Posté : dim. janv. 27, 2019 10:05 pm
par Noctis
Bonjour,
je ne suis qu’une visiteuse très occasionnelle et mes rares posts se sont depuis longtemps perdus dans les limbes, mais j’ai vu passer récemment quelques textes sur le sujet du handicap dans le port incertain en réponse à un AT en cours. Comme c’est un sujet qui me touche personellement, j’ai décidé que c’était le moment de donner une perspective de personne handicapée sur ce sujet, qui est complexe.
Ce sera un peu long, mais j’espère informatif.

Tout d’abord, c’est quoi le handicap ?
C’est une collision entre un déficit particuliers, et l’environnement dans lequel la personne évolue. C’est une notion importante, car même si le handicap naît d’un déficit particulier, l’environnement est un aspect clé. Par exemple : Adrien est dyslexique dans une société dans laquelle 80% des gens sont analphabètes. Adrien pourra probablement vivre une vie totalement ordinaire malgré ses difficultés avec la lecture, il n’est pas handicapé. Est-ce qu’Adrien est éduqué dans un monastère où tous sont censés lire et écrire à la perfection ? Si oui, Adrien est maintenant handicapé par sa dyslexie. Sa vie en sera significativement affectée.

Par définition, les besoins d’une personne handicapée sont différents des besoins du plus grand nombre. C’est pour cette raison qu’elle est handicapée : parce que ses besoins sont différents de ceux de la majorité. La personne handicapée se heurte à des murs qui n'existent pas pour la plupart des autres.

Il existe des handicaps physiques, mentaux, psychiques. Certains sont visibles (cane blanche ou autre signe reconnaissable), d’autres non. Certains sont liés à une maladie, et une même personne sera moins handicapée à 20 ans qu’à 30. Parfois une personne est très handicapée en période de crise, presque pas en dehors des crises. Le handicap n’est pas toujours une valeur absolue, il peut être évolutif.

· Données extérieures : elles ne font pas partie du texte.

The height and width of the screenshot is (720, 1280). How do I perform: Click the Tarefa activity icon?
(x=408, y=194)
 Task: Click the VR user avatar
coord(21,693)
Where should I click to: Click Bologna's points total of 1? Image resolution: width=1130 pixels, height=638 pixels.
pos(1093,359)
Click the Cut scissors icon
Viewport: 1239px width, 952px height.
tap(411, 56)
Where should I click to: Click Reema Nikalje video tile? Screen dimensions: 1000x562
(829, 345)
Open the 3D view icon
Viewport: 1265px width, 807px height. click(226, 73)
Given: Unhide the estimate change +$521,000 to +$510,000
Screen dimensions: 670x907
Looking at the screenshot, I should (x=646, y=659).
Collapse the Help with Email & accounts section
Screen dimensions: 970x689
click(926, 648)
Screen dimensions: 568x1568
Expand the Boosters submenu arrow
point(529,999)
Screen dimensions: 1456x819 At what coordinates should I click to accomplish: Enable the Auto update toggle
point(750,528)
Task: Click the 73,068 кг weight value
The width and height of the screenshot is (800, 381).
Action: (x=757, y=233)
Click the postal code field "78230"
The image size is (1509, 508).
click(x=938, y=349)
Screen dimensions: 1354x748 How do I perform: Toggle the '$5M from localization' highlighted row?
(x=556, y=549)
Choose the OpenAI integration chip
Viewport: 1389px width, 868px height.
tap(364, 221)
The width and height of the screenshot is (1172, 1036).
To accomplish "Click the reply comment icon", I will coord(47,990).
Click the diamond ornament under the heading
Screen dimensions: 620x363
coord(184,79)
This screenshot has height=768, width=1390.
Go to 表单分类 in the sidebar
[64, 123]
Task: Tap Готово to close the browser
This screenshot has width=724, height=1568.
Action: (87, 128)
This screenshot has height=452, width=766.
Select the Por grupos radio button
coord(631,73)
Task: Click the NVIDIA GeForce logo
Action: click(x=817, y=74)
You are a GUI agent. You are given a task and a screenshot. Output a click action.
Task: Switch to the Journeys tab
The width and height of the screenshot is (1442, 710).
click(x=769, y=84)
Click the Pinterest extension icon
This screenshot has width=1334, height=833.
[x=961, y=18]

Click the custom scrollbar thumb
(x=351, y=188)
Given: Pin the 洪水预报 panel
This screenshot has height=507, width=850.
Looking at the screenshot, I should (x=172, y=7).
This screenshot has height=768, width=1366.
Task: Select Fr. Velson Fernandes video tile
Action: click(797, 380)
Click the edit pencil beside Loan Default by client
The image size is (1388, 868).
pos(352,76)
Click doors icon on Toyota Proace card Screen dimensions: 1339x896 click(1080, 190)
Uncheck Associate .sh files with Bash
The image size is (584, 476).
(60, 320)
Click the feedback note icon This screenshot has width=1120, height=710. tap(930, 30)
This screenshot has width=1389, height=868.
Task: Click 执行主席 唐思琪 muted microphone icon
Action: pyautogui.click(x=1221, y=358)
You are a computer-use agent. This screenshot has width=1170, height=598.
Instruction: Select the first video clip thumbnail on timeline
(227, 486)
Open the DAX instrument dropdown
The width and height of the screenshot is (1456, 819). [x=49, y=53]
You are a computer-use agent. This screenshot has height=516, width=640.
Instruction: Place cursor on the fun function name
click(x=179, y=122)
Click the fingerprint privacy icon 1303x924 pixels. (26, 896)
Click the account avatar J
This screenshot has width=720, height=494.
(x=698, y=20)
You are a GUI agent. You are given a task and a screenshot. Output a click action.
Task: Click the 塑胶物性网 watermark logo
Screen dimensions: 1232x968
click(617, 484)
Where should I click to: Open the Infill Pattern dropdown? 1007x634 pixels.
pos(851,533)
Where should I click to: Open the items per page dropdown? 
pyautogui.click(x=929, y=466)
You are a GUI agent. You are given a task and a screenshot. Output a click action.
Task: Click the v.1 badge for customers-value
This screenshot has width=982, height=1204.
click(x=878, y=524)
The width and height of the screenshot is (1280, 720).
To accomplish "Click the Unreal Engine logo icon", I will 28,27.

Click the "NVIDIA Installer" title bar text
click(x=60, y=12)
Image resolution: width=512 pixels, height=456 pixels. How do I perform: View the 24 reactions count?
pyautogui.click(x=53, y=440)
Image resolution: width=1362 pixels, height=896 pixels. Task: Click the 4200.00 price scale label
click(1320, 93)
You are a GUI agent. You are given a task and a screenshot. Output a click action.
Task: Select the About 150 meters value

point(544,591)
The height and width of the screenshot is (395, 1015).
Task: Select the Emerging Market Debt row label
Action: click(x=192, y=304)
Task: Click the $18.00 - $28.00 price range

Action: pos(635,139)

De quoi a besoin une personne handicapée ?
D’un environnement qui s’adapte à ses besoins. Ca veut dire des systèmes pour compenser le handicap, depuis une place de parking réservée jusqu’à un tiers temps aux examens, depuis un fauteuil roulant jusqu’à un AVS en classe. Ca implique aussi que la majorité (les personnes valides) fasse un certain effort pour répondre à des besoins qui ne sont pas les mêmes que les leurs. Ca coince très souvent, car les valides ne comprennent pas réellement ces besoins qui ne sont pas les leurs. Parfois ils s’IMAGINENT qu’ils savent de quoi une personne handicapée à besoin. Mais souvent ils se trompent, pas par méchanceté mais par manque d'information.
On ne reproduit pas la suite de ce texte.